(Source text)
The Cotman Collection | 45

Cotmania. Vol. IX. 1933-4

Archive: SDK Sydney Decimus Kitson Archive
Reference Number: SDK/1/2/1/9
Page: p. 19 verso


  • Description

    Clipping with header 'Art' and subheading 'English Landscape'

    Clipping with header 'Art' and subheading 'English Landscape'

    Date: 1933-1934

  • Transcription

    Art
    English Landscape

    ALMOST every revolutionary movement in the history of the arts has taken as its motto, "Back to Nature." But it does not follow from this that all revolutions in the arts lead in the same direction, for the word nature is taken in a different, sense by each group of artists who inscribe it on their banner. lt would be possible, however, to group into two main classes the various views which have been held in the last 500 years about the meaning of the word nature. First there are certain artists who regard Nature in an almost scientific spirit, as something based on a series of general laws, with certain definable aims from the attainment of which she is only hindered by the interference of Accident. These artists pursue nature by such scientific methods as the study perspective or anatomy : they seek to discover the regular in nature, to eliminate all that is eccentric or unusual, to arrive only at the generalized and the typical. This attitude to nature, which we connect particularly with French painters, may seem to us cold and remote, but it receives its justification from the existence of such landscapes as Poussin's Phocion, its most masterly embodiment.

(Stated problem 1) Decide whether each statement agrees with the English landscape clipping: (a) it holds that all revolutions in the arts lead in the same direction; (b) it links the scientific attitude to nature particularly with French painters; (c) it calls Poussin's Phocion the most masterly embodiment of that attitude. Answer yes or no for each and quote the deciding words.
(Stated problem 2) Please carry the English landscape clipping forward from its final sentence with a paragraph in the same voice.

(Supplied information)

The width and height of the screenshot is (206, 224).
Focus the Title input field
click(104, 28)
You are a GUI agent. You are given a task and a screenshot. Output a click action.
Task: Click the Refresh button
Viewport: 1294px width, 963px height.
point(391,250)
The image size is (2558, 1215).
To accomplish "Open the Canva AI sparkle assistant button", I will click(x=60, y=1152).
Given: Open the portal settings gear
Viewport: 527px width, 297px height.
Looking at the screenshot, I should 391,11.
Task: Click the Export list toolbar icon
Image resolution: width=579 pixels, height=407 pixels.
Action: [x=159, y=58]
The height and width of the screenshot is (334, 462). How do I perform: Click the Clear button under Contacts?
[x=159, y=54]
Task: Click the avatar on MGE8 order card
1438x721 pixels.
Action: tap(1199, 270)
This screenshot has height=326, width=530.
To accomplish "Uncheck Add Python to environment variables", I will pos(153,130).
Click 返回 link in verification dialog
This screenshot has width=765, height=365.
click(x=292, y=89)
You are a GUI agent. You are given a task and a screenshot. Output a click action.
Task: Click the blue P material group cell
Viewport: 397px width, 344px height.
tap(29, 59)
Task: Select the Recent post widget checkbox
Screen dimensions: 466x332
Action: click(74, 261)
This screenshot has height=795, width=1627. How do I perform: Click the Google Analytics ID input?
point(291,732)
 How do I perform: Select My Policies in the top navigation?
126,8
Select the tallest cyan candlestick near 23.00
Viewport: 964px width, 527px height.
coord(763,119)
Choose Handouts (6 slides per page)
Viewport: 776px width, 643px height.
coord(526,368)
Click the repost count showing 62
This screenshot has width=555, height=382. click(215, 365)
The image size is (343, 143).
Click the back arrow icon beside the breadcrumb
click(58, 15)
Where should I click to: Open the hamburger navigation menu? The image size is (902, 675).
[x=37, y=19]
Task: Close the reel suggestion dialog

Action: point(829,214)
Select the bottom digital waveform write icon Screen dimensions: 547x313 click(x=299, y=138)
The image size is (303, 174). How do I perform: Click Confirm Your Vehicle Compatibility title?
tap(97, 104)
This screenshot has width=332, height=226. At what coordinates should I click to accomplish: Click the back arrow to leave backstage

(Output 1)
(a) No: "it does not follow from this that all revolutions in the arts lead in the same direction"
(b) Yes: "This attitude to nature, which we connect particularly with French painters"
(c) Yes: "such landscapes as Poussin's Phocion, its most masterly embodiment"

(Output 2)
    English landscape painters, on the other hand, have nearly always held the opposite view. They seem to have regarded nature as something irresponsible, always changing, subject to no laws, infinitely various. Consequently they have adopted the opposite method of approach to that of the French artists. They have lain in wait to catch nature when she was least aware, at a moment when she was not on show, when, carelessly, she betrayed some idiosyncrasy, some freak of light in a sky or of movement in a tree. It is these that they have seized upon and rendered permanent rather than the more reasonable and typical aspects of nature which have usually attracted French, painters.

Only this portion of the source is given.